The UI variant is in com.hubersn.kvmportswitcher.ui.swing.KVMPortSwitcherUI (and by default does not open a window with 16 buttons) and registers global keyboard shortcuts for selecting the ports. Port 1 to 12 are Ctrl+Fn, Ports 13 to 16 are Ctrl+3 to Ctrl+6. Yes, this is almost completely arbitrary. Change the code to change my choices :-) It also installs a tray icon which should be easily recognized because of its complete lack of colour. You can open the window at any time by using the "Open" item from they tray icon's popup menu.

The currently selected port is highlighted. There is no code to regularly update this e.g. via a background thread, but it is updated if you select the port via the tool (but you won't see it cause you switched away :-)). If you choose "Open" from the tray icon's popup menu, the currently selected port is updated from the KVM switch's state.

Exit the tool via the tray icon's popup menu "Exit" item. Closing the tool's window will NOT exit!

By supplying the "-show" parameter to KVMPortSwitcherUI, you can force the tool to initially open its window. I don't know why you would want that...

Java compatibility

The main code is compatible with Java 7, but JNativeHook demands at least Java 8.

The Code

One class for the Swing UI (KVMPortSwitcherUI), one class for the CLI (KVMPortSwitcher - which also has the "controller" inside that does the IP communication). The repo is a complete Eclipse project, but since it only has two dependencies - the Java runtime as well as the JNativeHook jar - it is very simple to develop and compile in the IDE of choice.
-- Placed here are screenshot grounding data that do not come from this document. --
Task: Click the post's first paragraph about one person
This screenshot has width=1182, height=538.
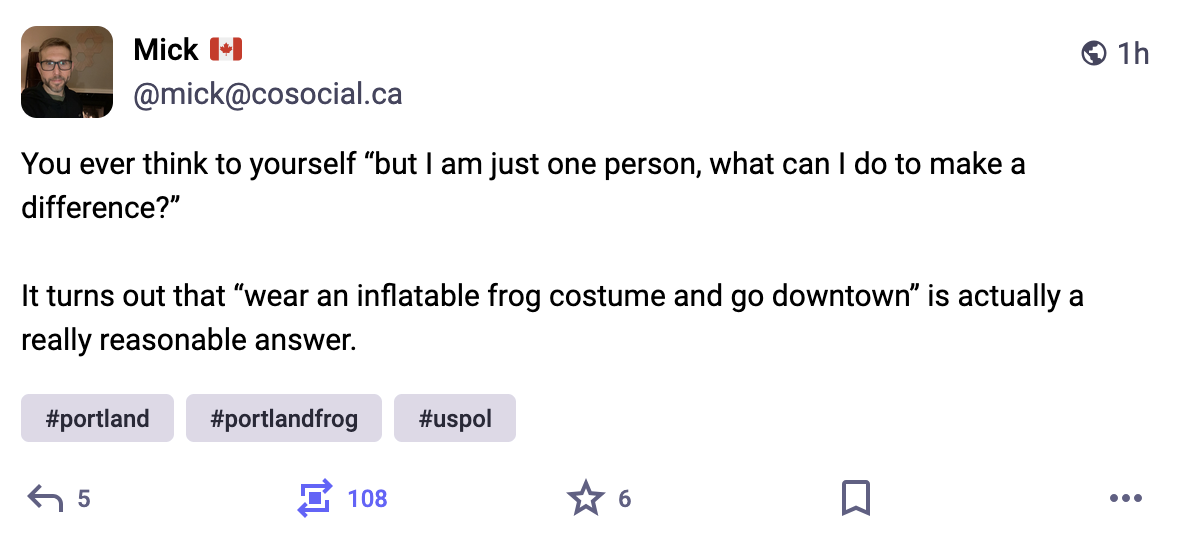Action: [522, 164]

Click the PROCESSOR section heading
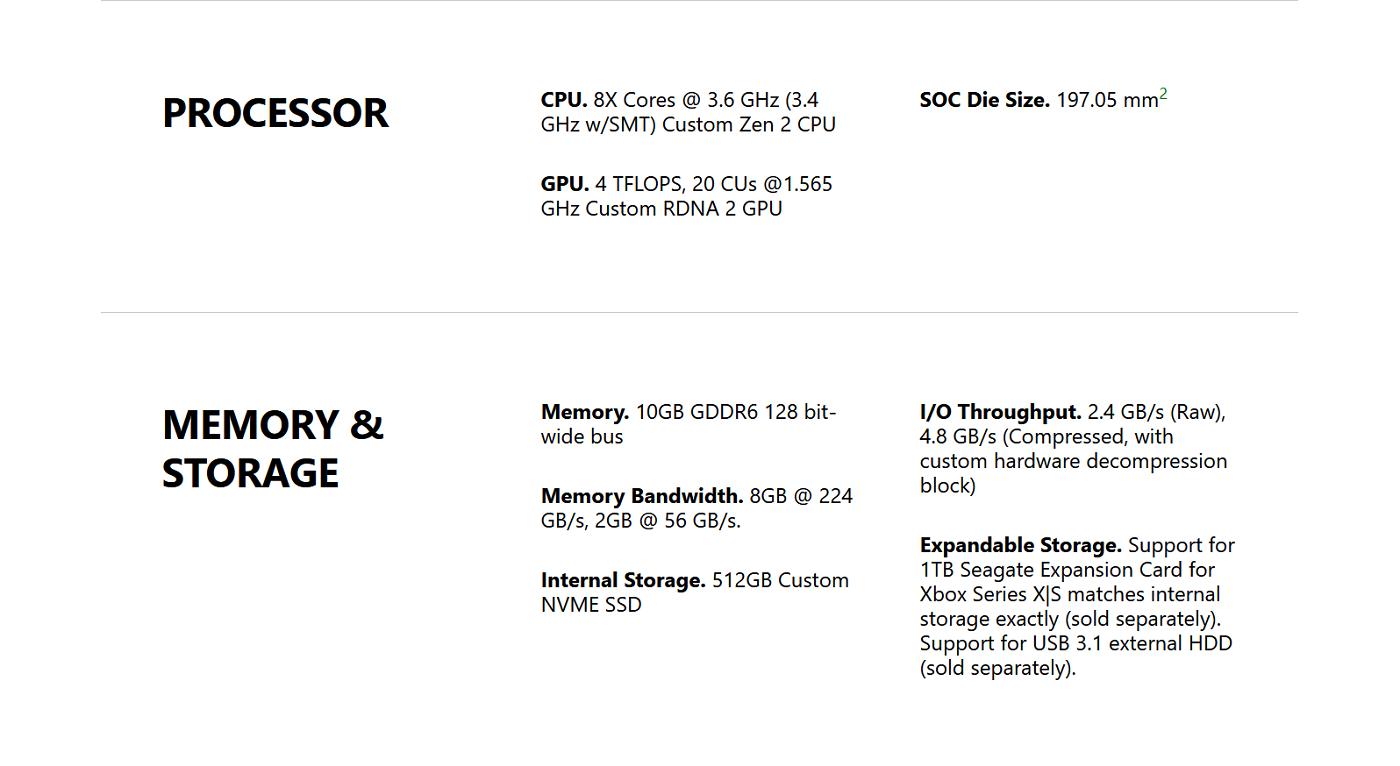(x=275, y=113)
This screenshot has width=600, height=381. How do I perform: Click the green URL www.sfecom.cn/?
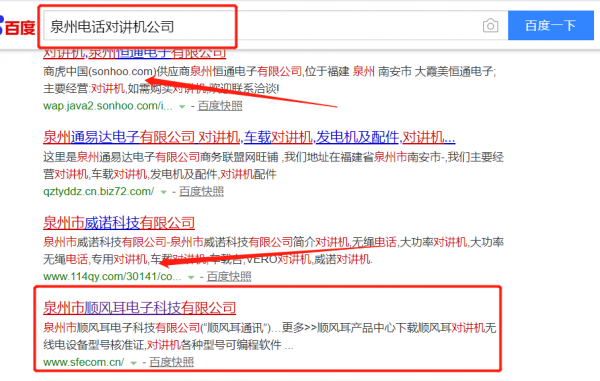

So the code should be simplicity itself, if there wasn't a strange effect encountered during usage - frequently, but not always. The symptom was that the native key listener received the same event over and over again. This seems to happen if you synchronously execute the switch to a different port inside the listener itself - maybe some kind of strange race condition between the OS and its key buffer, I have no idea. The solution is to execute the IP communication in a separate thread and allow the native key listener code to finish quickly. Is this the best and/or only solution? Is it a bug in JNativeHook? I have not yet investigated thoroughly.

History

This is the first release.

Future development

If no KVM switch is found at the expected IP address and port, the tool does not behave well. Connection timeout, blocking the UI, general unpleasantness. Avoid such a situation.

Apart from that...things I will probably do because they are easy and even vaguely useful for my use case:

  • configurable port button names
  • i18n
  • configurable keyboard shortcuts
  • support other KVM switch config options like buzzer and LED timeout settings

Things I might be persuaded to do if someone is interested:

  • configurable KVM switch models (8 port or 16 port)
  • support control via serial
  • support different IP-controllable KVM switches (if protocols are available)

All trademarks acknowledged - TESmart, Java, possibly others.